* [EXERCISE BRIEF]: Output the listing below verbatim, but drop the images.

+++ DATA TO EXAMINE

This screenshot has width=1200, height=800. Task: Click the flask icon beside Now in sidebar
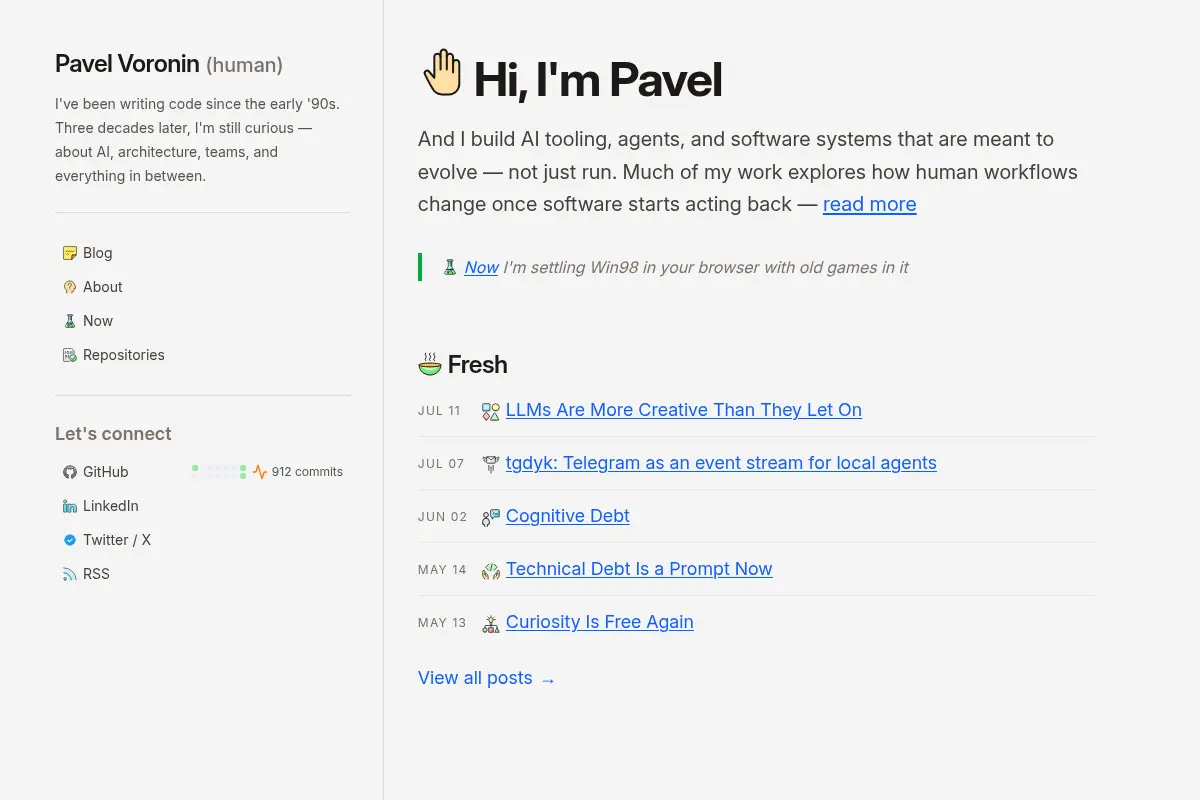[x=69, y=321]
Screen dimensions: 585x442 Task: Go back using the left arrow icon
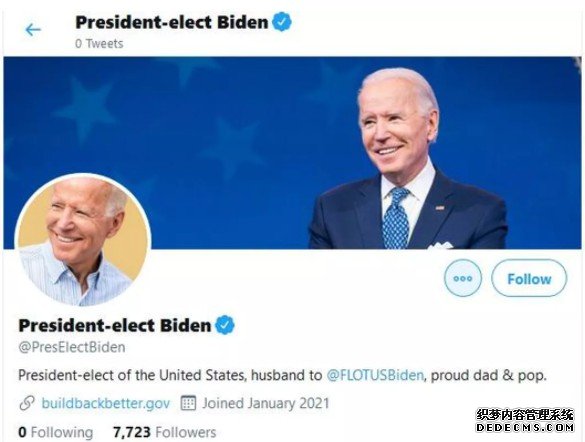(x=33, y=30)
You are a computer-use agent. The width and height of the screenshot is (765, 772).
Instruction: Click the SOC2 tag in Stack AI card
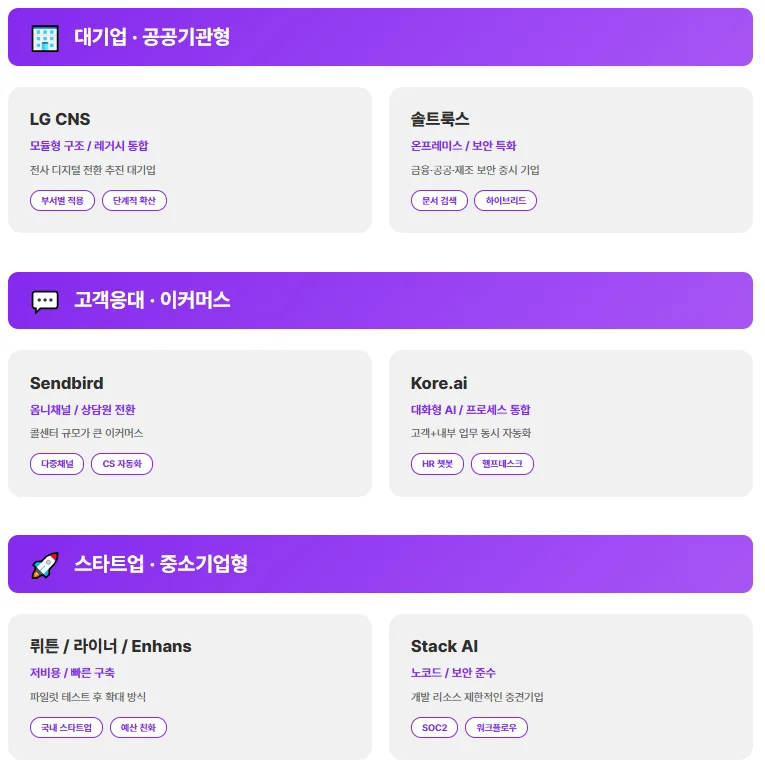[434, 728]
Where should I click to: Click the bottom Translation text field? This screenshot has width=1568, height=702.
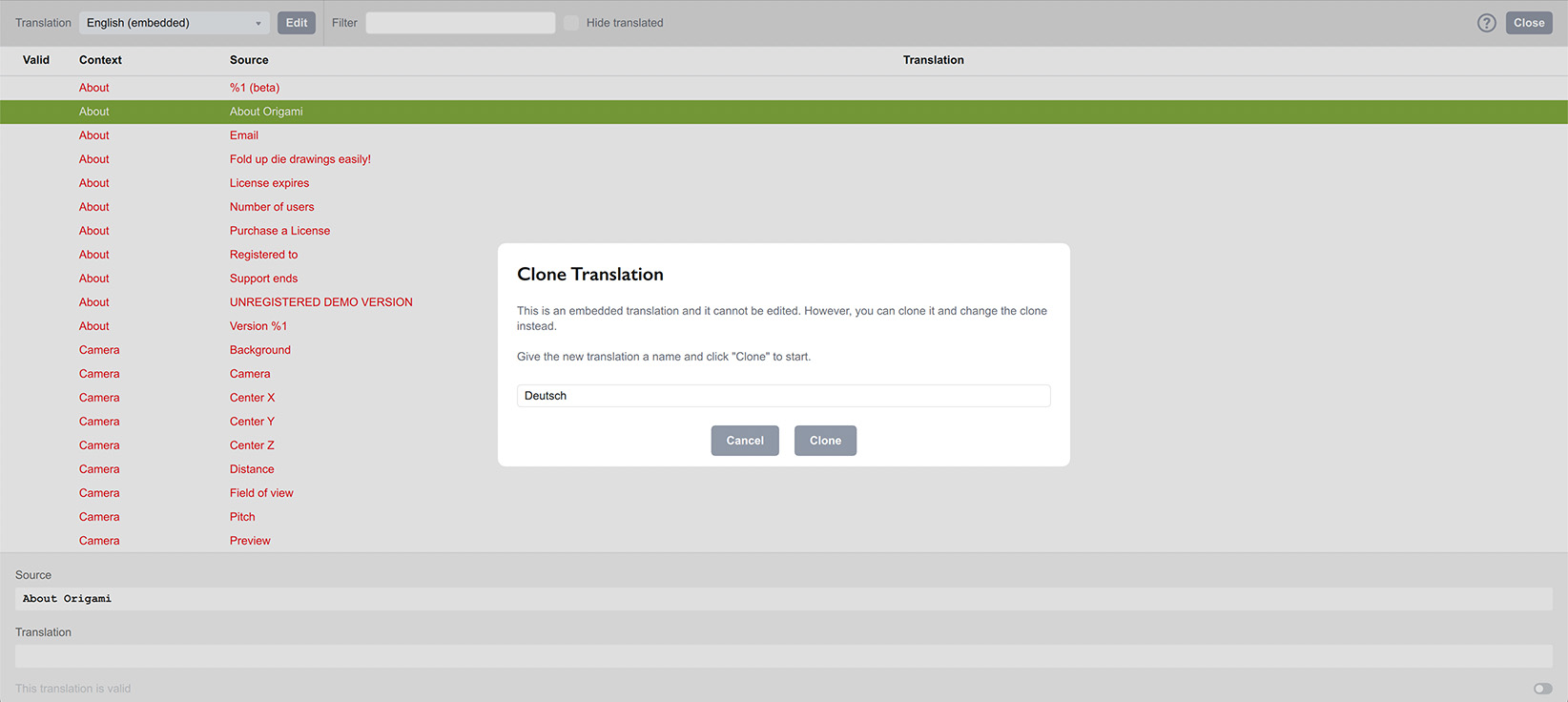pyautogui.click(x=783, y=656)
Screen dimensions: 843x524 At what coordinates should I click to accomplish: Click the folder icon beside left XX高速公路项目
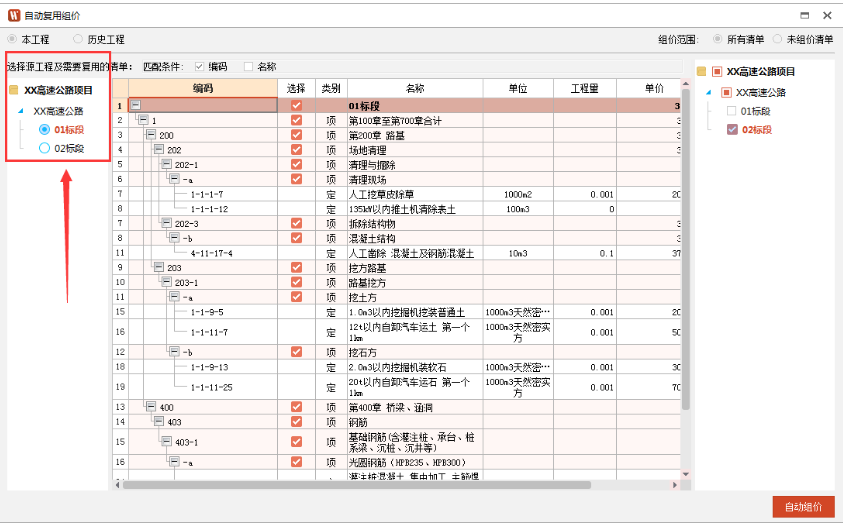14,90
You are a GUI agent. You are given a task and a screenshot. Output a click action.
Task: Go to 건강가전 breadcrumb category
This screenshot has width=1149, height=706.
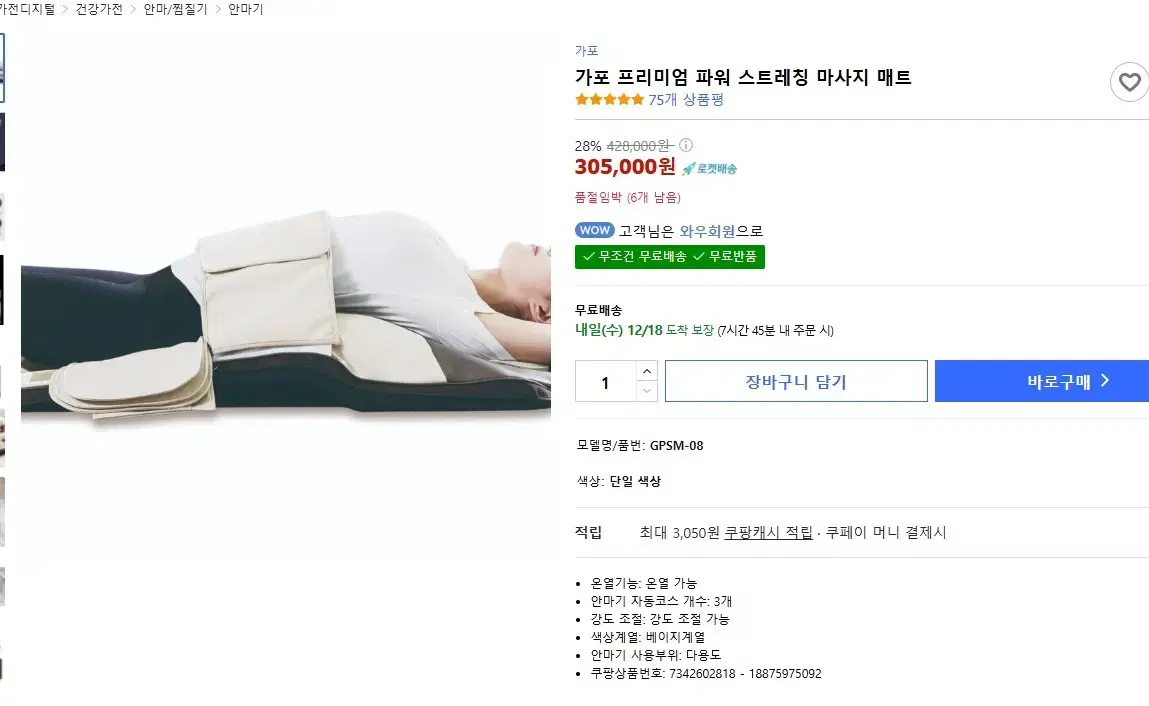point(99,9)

++++++

* [RESPONSE TO THE EXERCISE]:
This screenshot has width=1200, height=800. Task: Click the flask icon beside Now in sidebar
[x=69, y=321]
Screen dimensions: 585x442 Task: Go back using the left arrow icon
(x=33, y=30)
You are a computer-use agent. The width and height of the screenshot is (765, 772).
Instruction: Click the SOC2 tag in Stack AI card
[434, 728]
Where should I click to: Click the bottom Translation text field? This screenshot has width=1568, height=702.
pyautogui.click(x=783, y=656)
Screen dimensions: 843x524 At what coordinates should I click to accomplish: Click the folder icon beside left XX高速公路项目
14,90
You are a GUI agent. You are given a task and a screenshot. Output a click action.
Task: Go to 건강가전 breadcrumb category
This screenshot has width=1149, height=706.
point(99,9)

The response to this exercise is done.